Look through the data below and extract, unchanged, the lines from the one that contains "Open the language flag selector" to the one that contains "The image size is (259, 194).", both included.

Stored data entries:
'''

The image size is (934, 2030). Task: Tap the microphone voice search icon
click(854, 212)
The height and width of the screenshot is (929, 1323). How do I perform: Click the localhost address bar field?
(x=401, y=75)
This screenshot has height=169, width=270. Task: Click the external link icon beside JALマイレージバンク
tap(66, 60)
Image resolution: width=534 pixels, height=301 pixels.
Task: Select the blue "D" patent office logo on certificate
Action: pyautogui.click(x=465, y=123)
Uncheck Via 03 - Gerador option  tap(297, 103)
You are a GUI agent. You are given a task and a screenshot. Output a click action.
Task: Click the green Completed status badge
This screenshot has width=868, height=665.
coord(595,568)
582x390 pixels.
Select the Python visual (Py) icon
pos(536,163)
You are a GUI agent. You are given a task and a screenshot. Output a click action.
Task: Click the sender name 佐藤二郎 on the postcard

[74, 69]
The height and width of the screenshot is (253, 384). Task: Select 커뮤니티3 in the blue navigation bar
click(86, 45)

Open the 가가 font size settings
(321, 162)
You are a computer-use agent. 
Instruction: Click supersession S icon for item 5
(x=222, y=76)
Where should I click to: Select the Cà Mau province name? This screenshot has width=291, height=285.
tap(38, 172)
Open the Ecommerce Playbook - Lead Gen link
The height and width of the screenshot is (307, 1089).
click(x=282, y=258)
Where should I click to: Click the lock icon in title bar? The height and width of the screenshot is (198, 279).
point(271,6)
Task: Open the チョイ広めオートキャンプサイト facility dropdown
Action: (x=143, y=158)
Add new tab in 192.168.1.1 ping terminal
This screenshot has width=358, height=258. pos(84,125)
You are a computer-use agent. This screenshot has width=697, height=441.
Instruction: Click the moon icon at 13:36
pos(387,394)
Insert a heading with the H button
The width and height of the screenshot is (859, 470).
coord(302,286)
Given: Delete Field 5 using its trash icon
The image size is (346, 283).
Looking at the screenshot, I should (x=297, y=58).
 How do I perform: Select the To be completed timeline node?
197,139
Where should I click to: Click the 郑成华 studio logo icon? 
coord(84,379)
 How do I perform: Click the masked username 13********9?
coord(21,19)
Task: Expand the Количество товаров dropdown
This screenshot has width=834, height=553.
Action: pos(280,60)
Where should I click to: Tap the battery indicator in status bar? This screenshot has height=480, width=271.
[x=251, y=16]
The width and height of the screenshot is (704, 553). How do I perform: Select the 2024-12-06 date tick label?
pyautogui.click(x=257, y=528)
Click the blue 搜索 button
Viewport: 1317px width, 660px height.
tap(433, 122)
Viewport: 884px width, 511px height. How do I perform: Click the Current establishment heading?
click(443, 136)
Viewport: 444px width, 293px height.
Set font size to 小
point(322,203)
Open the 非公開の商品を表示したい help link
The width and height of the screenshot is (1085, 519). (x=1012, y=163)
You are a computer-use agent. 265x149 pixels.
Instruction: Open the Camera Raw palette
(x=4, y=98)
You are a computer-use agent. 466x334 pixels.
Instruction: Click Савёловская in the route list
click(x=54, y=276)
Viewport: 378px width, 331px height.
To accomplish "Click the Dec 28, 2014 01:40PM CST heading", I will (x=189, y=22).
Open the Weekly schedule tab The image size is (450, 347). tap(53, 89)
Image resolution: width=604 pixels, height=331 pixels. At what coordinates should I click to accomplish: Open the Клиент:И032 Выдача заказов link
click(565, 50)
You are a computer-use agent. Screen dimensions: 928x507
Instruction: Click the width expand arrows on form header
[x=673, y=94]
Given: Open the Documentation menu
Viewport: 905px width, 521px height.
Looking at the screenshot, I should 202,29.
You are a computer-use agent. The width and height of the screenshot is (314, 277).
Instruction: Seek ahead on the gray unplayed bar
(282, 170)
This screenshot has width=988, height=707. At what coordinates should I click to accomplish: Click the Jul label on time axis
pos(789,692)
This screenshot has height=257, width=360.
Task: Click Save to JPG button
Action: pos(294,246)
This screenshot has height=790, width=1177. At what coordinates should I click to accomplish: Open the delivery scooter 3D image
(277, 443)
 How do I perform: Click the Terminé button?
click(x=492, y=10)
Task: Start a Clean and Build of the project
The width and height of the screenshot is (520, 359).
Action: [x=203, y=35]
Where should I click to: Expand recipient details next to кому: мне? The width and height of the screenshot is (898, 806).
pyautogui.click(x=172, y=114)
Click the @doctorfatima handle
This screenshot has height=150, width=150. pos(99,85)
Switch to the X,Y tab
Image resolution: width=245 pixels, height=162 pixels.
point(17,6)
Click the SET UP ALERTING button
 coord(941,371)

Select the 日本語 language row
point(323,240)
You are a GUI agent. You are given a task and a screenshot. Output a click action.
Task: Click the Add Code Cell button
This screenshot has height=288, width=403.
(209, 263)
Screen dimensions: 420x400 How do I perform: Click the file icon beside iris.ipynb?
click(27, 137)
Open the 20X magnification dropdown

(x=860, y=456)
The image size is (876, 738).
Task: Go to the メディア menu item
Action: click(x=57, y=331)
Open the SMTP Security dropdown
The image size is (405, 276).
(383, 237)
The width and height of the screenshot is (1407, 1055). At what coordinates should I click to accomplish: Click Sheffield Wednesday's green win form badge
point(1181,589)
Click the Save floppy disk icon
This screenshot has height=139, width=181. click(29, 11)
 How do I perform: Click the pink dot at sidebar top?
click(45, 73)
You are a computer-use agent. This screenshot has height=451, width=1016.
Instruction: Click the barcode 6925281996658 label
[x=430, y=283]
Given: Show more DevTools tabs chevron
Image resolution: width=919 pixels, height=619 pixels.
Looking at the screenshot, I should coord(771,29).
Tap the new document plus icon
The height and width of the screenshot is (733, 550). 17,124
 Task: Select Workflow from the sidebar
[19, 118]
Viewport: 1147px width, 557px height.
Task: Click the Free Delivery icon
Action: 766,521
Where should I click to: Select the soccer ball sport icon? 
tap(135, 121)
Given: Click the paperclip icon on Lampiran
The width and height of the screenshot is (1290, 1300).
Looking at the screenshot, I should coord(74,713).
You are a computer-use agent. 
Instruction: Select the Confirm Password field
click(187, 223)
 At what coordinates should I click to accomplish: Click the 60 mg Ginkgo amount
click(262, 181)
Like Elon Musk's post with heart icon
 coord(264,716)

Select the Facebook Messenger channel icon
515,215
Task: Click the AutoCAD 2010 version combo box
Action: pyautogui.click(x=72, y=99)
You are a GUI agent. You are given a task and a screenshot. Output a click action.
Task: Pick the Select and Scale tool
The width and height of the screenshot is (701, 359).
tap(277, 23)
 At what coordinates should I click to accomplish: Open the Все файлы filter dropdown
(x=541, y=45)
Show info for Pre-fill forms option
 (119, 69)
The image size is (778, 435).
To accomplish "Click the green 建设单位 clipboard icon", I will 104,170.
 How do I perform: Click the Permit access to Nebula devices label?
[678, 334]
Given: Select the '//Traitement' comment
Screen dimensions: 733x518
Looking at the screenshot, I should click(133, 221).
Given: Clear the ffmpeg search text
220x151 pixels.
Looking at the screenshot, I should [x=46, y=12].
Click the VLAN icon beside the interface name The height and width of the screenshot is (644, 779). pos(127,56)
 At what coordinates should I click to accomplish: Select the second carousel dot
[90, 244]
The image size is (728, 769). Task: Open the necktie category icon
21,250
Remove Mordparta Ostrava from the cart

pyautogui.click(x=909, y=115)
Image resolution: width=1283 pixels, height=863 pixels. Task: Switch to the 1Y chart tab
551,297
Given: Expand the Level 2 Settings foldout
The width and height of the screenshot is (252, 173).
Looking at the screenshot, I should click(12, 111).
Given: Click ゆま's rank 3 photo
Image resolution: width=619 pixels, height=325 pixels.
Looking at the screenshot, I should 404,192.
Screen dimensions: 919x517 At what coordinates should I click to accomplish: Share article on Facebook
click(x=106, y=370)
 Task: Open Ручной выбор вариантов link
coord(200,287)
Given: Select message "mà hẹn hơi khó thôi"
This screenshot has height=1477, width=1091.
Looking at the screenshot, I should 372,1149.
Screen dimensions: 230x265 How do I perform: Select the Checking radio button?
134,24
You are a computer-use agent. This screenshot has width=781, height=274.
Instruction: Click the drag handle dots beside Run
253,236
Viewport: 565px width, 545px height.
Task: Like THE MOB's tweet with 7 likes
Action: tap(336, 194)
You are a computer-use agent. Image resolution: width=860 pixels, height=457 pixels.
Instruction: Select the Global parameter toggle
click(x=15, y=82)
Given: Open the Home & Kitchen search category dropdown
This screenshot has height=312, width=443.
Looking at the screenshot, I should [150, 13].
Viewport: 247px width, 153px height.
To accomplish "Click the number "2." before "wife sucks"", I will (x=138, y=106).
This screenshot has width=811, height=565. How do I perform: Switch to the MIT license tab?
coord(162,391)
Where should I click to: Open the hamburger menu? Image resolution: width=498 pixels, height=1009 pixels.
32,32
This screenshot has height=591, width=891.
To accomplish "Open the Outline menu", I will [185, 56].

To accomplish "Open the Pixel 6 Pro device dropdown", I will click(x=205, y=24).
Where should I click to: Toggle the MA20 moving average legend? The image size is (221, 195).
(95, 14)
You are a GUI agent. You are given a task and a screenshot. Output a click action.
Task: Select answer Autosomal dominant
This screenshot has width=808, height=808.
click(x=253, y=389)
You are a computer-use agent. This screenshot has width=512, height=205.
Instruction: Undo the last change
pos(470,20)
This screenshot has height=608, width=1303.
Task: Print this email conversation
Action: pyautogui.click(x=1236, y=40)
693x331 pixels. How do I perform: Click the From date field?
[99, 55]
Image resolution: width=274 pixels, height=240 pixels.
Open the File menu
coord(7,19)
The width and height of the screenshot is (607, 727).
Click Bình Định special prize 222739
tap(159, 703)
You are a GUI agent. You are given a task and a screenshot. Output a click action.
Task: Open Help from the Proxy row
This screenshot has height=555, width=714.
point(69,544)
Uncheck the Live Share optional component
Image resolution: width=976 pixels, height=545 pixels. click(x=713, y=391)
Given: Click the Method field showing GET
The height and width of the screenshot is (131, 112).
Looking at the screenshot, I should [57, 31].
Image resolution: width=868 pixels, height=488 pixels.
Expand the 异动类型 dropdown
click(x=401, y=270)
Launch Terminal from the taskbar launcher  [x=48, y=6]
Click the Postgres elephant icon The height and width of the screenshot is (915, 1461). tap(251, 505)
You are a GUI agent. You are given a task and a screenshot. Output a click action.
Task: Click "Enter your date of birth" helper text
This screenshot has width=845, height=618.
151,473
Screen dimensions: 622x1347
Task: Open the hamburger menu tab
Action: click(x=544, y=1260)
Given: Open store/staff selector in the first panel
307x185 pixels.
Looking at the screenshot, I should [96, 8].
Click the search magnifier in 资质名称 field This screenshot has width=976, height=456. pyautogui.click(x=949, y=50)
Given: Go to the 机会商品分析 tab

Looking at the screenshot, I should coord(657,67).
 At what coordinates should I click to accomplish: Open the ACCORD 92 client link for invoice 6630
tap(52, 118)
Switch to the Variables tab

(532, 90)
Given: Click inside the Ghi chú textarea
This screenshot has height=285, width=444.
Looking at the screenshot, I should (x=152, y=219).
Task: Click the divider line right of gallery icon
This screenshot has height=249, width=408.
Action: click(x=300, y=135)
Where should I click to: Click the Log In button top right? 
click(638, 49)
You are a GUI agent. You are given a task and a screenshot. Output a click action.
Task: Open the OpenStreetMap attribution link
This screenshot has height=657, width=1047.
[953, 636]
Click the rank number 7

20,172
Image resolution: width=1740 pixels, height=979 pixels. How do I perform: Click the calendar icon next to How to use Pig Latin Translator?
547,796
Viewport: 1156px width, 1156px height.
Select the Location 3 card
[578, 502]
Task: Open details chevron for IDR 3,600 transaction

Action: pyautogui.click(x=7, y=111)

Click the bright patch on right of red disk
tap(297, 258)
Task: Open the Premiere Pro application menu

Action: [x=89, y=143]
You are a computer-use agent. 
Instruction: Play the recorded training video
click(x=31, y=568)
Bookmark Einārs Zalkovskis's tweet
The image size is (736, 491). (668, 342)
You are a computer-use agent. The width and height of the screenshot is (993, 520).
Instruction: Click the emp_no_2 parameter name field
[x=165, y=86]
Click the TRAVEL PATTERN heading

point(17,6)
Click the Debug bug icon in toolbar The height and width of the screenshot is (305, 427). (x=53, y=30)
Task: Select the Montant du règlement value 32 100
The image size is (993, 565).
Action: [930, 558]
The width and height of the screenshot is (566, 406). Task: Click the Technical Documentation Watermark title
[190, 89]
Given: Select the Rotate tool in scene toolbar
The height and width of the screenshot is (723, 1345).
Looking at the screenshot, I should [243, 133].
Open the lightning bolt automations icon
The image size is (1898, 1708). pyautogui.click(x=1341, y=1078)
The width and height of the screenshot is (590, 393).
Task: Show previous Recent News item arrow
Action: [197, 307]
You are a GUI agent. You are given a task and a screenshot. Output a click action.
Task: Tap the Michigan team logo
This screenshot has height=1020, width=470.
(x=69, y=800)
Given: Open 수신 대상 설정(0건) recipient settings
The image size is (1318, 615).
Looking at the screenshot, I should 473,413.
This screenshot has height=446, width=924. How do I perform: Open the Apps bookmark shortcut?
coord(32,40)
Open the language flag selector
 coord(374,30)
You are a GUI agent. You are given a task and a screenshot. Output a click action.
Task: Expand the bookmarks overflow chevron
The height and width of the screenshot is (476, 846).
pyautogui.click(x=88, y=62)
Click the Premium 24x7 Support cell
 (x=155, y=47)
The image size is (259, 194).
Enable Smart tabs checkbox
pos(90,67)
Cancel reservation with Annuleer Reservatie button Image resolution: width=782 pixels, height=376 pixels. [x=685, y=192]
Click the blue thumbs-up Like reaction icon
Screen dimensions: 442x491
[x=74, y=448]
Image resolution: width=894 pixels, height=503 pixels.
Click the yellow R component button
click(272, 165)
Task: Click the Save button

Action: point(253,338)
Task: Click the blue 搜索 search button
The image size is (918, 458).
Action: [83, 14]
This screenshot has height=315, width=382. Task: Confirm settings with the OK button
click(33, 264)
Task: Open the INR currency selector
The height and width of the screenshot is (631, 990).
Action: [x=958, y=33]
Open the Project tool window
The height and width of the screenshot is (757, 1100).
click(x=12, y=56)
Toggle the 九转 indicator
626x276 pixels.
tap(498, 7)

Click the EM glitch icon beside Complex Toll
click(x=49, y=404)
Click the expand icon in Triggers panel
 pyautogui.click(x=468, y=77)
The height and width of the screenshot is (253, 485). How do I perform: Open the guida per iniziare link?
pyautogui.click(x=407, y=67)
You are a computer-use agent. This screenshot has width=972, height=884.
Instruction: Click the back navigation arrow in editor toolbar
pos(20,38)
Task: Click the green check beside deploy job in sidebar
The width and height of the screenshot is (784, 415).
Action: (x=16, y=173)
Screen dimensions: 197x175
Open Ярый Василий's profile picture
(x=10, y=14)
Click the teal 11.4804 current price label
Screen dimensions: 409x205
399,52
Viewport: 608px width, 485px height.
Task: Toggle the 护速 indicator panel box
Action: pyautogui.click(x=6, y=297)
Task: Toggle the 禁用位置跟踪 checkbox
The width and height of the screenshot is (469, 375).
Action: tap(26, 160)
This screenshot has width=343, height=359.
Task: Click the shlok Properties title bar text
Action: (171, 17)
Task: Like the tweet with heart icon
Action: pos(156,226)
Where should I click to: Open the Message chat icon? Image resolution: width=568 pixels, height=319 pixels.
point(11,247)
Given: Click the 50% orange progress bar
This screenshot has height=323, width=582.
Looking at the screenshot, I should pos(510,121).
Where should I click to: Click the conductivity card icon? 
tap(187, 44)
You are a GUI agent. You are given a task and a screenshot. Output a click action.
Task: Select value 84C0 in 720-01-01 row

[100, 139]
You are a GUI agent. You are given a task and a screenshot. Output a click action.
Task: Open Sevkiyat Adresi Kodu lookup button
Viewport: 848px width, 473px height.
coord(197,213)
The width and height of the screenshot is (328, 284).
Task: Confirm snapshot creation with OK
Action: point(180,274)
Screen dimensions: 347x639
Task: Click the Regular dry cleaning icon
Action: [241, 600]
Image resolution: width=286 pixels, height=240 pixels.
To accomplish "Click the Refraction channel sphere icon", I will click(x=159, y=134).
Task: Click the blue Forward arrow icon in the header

'''

▶ [EXERCISE SOLUTION]:
Open the language flag selector
 coord(374,30)
You are a GUI agent. You are given a task and a screenshot. Output a click action.
Task: Expand the bookmarks overflow chevron
The height and width of the screenshot is (476, 846).
pyautogui.click(x=88, y=62)
Click the Premium 24x7 Support cell
 (x=155, y=47)
The image size is (259, 194).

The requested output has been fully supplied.